┌──
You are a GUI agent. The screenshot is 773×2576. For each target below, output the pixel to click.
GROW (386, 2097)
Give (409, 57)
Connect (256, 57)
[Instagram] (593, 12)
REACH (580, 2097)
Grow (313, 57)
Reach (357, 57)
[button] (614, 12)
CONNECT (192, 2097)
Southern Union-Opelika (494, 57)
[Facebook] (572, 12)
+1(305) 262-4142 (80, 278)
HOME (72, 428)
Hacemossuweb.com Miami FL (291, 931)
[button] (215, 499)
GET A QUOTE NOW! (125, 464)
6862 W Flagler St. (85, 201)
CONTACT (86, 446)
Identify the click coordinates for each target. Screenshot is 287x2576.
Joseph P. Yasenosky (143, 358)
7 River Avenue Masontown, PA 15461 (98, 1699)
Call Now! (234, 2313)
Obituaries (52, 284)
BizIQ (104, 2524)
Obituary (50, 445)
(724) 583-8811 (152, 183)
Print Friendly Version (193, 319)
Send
└──
About this exercise: Give back the whole listing exactly as it reads.

Task result:
You are a GUI agent. The screenshot is 773×2576. For each target below, output the pixel to click.
GROW (386, 2097)
Give (409, 57)
Connect (256, 57)
[Instagram] (593, 12)
REACH (580, 2097)
Grow (313, 57)
Reach (357, 57)
[button] (614, 12)
CONNECT (192, 2097)
Southern Union-Opelika (494, 57)
[Facebook] (572, 12)
+1(305) 262-4142 (80, 278)
HOME (72, 428)
Hacemossuweb.com Miami FL (291, 931)
[button] (215, 499)
GET A QUOTE NOW! (125, 464)
6862 W Flagler St. (85, 201)
CONTACT (86, 446)
Identify the click coordinates for each target. Screenshot is 287x2576.
Joseph P. Yasenosky (143, 358)
7 River Avenue Masontown, PA 15461 (98, 1699)
Call Now! (234, 2313)
Obituaries (52, 284)
BizIQ (104, 2524)
Obituary (50, 445)
(724) 583-8811 (152, 183)
Print Friendly Version (193, 319)
Send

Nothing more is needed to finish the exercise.